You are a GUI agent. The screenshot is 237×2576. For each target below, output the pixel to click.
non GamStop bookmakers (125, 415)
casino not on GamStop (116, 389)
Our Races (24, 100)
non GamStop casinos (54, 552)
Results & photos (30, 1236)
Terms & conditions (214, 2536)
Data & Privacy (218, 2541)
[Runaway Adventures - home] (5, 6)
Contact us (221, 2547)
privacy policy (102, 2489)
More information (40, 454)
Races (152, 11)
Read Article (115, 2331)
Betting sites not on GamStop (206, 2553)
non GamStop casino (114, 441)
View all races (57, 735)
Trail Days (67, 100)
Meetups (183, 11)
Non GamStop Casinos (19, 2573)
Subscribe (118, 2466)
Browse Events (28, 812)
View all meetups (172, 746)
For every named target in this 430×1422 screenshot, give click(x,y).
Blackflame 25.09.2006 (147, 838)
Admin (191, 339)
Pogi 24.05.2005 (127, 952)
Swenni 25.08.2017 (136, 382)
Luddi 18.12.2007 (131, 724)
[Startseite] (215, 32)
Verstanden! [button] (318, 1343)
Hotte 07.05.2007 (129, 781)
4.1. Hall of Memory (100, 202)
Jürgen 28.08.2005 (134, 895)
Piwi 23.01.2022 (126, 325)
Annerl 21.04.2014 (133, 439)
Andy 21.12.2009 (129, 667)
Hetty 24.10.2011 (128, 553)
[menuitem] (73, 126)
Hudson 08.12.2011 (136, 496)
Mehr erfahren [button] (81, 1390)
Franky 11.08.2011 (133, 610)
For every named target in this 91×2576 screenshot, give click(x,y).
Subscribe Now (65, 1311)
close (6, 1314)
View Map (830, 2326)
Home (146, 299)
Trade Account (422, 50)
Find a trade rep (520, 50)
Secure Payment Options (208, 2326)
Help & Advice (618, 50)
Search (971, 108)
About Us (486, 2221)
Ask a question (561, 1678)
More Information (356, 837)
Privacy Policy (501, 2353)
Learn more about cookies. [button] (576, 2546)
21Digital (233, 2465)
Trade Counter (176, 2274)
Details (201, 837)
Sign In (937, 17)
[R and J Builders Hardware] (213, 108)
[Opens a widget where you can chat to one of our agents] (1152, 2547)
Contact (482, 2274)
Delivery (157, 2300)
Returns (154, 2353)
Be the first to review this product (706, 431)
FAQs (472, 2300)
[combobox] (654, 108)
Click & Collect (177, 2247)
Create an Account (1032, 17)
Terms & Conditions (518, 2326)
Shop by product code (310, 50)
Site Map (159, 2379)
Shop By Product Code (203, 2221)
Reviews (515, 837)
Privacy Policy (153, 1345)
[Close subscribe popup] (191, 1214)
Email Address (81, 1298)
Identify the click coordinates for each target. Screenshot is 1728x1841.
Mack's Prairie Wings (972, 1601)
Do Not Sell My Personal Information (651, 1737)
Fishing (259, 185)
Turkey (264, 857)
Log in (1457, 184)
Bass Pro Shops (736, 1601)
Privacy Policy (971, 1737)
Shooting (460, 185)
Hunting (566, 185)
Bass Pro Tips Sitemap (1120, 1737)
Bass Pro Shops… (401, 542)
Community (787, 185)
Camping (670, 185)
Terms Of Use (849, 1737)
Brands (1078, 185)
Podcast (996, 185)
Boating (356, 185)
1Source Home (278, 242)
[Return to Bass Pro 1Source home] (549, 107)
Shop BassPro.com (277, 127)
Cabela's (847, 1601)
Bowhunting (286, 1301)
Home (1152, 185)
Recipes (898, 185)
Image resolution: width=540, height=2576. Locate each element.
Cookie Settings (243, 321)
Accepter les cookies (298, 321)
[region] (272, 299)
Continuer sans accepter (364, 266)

—————

= Exercise prompt =
Repeat nothing before the line containing "Help & Advice (618, 50)"; repeat that line and every later line of the listing exactly.

= Answer area =
Help & Advice (618, 50)
Search (971, 108)
About Us (486, 2221)
Ask a question (561, 1678)
More Information (356, 837)
Privacy Policy (501, 2353)
Learn more about cookies. [button] (576, 2546)
21Digital (233, 2465)
Trade Counter (176, 2274)
Details (201, 837)
Sign In (937, 17)
[R and J Builders Hardware] (213, 108)
[Opens a widget where you can chat to one of our agents] (1152, 2547)
Contact (482, 2274)
Delivery (157, 2300)
Returns (154, 2353)
Be the first to review this product (706, 431)
FAQs (472, 2300)
[combobox] (654, 108)
Click & Collect (177, 2247)
Create an Account (1032, 17)
Terms & Conditions (518, 2326)
Shop by product code (310, 50)
Site Map (159, 2379)
Shop By Product Code (203, 2221)
Reviews (515, 837)
Privacy Policy (153, 1345)
[Close subscribe popup] (191, 1214)
Email Address (81, 1298)
Identify the click coordinates for each target. Screenshot is 1728x1841.
Mack's Prairie Wings (972, 1601)
Do Not Sell My Personal Information (651, 1737)
Fishing (259, 185)
Turkey (264, 857)
Log in (1457, 184)
Bass Pro Shops (736, 1601)
Privacy Policy (971, 1737)
Shooting (460, 185)
Hunting (566, 185)
Bass Pro Tips Sitemap (1120, 1737)
Bass Pro Shops… (401, 542)
Community (787, 185)
Camping (670, 185)
Terms Of Use (849, 1737)
Brands (1078, 185)
Podcast (996, 185)
Boating (356, 185)
1Source Home (278, 242)
[Return to Bass Pro 1Source home] (549, 107)
Shop BassPro.com (277, 127)
Cabela's (847, 1601)
Bowhunting (286, 1301)
Home (1152, 185)
Recipes (898, 185)
Image resolution: width=540, height=2576. Locate each element.
Cookie Settings (243, 321)
Accepter les cookies (298, 321)
[region] (272, 299)
Continuer sans accepter (364, 266)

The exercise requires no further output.